GlaxoSmithKline‘s (GSK) first-quarter earnings were lower than expected due to competition from generic drugs in the US, disappointing research-and-development results and other unforeseen expenses.
The world’s biggest drug company experienced a 22 per cent decline in sales in the US to £2.3bn (£1.5bn), but it did report growth of 18 per cent in Asia and seven per cent in Europe.
Andrew Witty, chief executive officer of GSK, said sales in the US are vital to the business’ global success and the company is working on a strategy to compete with growing generic competition.
He said: ‘We are aggressively re-engineering our US operations to make sure we have the right resource in the right areas and an overall lower level of infrastructure costs.’

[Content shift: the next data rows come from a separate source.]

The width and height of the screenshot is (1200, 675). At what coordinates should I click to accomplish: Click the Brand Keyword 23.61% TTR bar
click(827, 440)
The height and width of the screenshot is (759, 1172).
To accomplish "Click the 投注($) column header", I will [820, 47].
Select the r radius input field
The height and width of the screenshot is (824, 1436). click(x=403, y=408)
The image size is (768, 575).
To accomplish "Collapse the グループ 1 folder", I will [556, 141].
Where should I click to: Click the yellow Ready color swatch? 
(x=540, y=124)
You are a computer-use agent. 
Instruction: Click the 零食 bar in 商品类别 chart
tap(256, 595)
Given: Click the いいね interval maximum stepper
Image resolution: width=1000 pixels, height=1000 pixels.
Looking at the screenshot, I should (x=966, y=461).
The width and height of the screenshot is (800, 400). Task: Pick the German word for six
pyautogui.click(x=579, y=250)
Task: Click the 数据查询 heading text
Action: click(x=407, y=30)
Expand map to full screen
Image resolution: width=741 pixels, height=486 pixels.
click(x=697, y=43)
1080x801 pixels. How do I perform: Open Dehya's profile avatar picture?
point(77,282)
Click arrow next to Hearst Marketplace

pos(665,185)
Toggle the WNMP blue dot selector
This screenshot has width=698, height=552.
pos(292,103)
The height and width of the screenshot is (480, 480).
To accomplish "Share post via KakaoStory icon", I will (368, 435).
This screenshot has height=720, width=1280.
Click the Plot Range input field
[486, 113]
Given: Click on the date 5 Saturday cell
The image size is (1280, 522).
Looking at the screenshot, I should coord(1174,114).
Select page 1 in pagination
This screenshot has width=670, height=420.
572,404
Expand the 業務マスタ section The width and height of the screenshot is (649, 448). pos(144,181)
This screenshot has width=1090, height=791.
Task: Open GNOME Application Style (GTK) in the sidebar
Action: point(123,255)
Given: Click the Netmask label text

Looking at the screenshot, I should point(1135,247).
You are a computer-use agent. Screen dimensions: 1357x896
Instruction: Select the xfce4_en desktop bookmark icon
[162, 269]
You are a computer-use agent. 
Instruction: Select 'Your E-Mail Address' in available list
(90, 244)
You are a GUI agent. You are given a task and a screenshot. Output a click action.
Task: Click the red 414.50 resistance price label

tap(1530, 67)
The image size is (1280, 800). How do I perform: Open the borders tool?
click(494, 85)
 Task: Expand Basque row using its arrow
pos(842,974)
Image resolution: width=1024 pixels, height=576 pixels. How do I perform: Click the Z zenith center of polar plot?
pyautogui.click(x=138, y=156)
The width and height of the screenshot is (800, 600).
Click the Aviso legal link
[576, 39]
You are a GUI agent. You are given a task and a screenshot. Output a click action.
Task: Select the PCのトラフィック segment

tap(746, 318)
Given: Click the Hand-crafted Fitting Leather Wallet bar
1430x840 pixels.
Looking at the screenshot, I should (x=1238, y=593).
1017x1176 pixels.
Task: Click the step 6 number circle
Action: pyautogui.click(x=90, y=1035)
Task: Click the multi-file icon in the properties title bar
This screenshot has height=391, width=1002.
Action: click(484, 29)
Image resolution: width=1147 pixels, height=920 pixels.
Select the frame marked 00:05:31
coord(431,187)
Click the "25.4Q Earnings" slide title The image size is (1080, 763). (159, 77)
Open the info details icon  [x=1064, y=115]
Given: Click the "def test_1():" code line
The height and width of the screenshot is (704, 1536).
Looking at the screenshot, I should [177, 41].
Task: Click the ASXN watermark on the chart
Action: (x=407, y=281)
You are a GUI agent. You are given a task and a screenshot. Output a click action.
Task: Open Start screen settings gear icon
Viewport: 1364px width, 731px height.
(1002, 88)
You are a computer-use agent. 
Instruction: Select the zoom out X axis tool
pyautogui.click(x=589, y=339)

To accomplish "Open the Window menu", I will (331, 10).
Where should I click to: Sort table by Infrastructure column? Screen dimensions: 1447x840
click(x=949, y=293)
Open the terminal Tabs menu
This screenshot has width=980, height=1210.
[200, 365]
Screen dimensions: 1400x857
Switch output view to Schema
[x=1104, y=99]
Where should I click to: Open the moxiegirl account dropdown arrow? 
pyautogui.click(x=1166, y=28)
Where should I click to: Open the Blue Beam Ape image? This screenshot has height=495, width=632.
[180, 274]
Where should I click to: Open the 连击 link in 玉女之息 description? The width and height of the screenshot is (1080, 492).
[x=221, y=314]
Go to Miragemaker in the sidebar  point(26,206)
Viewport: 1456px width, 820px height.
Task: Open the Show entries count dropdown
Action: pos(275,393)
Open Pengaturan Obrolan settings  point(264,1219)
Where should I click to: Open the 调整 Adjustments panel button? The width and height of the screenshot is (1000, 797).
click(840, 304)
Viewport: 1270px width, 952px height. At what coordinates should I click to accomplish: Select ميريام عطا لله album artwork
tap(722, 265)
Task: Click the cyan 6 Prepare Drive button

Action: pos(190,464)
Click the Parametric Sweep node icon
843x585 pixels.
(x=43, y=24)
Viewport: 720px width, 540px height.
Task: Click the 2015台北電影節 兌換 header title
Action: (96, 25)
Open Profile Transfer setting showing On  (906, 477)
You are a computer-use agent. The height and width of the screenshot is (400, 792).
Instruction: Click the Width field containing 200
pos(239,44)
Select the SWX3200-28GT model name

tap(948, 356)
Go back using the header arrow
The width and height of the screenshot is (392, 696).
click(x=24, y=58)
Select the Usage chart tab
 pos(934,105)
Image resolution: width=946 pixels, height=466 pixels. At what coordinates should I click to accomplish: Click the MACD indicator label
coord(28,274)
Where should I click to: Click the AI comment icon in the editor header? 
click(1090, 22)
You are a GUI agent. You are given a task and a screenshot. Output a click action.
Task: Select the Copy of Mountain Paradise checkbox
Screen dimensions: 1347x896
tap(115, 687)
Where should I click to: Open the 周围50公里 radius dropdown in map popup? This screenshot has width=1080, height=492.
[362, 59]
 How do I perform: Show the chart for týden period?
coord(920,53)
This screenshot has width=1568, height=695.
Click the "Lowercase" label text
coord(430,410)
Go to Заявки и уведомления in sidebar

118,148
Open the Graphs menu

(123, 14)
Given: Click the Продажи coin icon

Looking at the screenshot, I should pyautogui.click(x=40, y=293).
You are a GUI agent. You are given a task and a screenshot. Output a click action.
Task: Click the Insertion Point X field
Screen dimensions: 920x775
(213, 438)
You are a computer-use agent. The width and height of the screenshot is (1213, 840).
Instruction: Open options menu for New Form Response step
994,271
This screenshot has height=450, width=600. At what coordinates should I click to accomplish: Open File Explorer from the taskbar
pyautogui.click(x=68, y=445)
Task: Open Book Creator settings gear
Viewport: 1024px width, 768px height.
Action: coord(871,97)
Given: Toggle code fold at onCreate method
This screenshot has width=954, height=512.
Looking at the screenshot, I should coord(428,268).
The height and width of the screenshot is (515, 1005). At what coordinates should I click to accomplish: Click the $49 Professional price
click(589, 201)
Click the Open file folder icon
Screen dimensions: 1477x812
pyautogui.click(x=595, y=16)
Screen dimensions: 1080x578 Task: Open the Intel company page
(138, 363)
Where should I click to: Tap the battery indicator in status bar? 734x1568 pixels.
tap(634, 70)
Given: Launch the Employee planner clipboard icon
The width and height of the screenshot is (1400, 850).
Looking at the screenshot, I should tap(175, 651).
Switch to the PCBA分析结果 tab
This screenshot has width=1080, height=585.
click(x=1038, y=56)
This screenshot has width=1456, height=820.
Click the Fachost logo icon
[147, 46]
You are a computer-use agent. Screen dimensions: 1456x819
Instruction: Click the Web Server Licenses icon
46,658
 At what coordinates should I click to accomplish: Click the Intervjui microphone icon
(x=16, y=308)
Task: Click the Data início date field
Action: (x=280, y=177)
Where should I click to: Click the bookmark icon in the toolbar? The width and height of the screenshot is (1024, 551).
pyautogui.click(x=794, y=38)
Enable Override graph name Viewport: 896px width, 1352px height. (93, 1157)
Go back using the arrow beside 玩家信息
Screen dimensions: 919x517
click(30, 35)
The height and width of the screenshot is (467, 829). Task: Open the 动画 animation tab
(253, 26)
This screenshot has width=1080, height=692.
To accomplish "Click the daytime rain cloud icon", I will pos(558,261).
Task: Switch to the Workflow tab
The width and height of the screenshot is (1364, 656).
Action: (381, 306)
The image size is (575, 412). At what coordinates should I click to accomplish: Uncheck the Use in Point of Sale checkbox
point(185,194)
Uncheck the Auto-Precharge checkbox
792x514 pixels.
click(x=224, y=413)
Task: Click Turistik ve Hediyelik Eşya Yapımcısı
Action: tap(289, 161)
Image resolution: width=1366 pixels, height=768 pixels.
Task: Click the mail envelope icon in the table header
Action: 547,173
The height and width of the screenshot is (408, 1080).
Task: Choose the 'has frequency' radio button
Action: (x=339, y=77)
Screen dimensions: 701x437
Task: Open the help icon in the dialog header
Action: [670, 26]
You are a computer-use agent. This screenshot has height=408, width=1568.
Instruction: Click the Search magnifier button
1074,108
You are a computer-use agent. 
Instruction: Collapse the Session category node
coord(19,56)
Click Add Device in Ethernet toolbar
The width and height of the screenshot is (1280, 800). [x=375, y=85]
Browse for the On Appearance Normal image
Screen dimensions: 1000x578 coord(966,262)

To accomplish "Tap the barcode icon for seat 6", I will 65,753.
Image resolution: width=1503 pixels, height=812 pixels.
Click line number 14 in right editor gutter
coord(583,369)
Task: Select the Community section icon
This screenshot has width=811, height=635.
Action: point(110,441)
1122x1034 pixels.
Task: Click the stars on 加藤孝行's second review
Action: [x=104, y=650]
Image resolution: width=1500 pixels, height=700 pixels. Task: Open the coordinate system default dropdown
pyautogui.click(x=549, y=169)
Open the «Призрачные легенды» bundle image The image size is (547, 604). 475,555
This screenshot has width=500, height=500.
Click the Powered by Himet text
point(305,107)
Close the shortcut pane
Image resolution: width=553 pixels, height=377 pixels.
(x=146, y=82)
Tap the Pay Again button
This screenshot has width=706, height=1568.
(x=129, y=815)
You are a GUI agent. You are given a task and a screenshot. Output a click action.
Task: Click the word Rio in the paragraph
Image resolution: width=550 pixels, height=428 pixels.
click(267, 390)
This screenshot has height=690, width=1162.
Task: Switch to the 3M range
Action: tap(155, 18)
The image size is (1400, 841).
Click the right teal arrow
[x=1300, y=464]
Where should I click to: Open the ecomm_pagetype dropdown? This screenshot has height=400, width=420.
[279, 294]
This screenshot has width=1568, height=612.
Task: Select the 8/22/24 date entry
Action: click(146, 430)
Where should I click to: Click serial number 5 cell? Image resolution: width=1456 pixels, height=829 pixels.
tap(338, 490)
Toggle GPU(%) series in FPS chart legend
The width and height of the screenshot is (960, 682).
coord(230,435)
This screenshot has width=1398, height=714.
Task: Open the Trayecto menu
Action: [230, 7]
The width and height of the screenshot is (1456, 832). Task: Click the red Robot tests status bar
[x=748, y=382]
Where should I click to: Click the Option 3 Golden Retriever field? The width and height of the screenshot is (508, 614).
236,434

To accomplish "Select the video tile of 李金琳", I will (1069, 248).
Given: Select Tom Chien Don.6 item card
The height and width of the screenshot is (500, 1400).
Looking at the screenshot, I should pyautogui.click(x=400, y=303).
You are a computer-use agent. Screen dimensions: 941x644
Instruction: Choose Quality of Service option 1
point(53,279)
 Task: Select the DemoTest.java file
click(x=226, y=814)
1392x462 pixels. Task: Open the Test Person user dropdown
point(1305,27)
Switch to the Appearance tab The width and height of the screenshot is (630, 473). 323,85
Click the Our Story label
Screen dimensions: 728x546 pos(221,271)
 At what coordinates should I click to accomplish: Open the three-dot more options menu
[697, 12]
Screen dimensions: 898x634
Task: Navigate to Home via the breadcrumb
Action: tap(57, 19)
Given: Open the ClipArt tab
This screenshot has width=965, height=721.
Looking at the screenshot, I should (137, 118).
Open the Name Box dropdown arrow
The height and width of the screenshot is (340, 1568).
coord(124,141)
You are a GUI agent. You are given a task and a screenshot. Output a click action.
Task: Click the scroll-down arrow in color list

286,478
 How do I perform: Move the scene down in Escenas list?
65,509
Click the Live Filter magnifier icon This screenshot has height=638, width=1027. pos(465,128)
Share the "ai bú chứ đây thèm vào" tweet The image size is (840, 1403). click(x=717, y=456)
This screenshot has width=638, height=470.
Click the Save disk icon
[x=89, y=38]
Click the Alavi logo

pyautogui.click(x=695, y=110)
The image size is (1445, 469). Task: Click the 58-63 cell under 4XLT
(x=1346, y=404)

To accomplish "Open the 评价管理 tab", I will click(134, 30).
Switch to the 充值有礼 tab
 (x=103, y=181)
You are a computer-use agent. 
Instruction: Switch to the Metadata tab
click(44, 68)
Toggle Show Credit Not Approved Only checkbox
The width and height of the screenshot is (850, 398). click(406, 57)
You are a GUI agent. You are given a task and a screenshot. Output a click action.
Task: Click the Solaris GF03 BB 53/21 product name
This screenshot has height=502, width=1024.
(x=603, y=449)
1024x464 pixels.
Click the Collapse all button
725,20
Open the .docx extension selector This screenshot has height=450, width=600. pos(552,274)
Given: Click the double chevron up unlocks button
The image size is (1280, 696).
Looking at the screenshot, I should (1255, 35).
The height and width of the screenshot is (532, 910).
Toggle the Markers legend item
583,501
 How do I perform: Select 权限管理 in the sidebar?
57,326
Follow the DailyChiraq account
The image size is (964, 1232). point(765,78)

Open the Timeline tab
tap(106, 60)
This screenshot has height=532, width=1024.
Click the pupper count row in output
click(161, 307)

Witty added that the company has launched 10 new products in the last two years and six more are being reviewed by regulators. He highlighted one GSK product, Cervarix, a vaccine against certain types of human papillomavirus (HPV) that cause about 70 per cent of cervical cancers. The vaccine still lacks the US’s Food and Drug Administration (FDA) approval but it has already been chosen by the UK government for its national programme of vaccination for teenage girls.
Witty said GSK has the right structure to capitalise on new product opportunities in the US market.
He added: ‘I am confident that we are making progress to adapt our US business model, and that we will deliver long-term success in this market.
‘I am equally confident that, in the short term, with generic exposure reducing significantly and several new product launches to come, we can expect a significant improvement to the performance of this business during the second half of 2009.’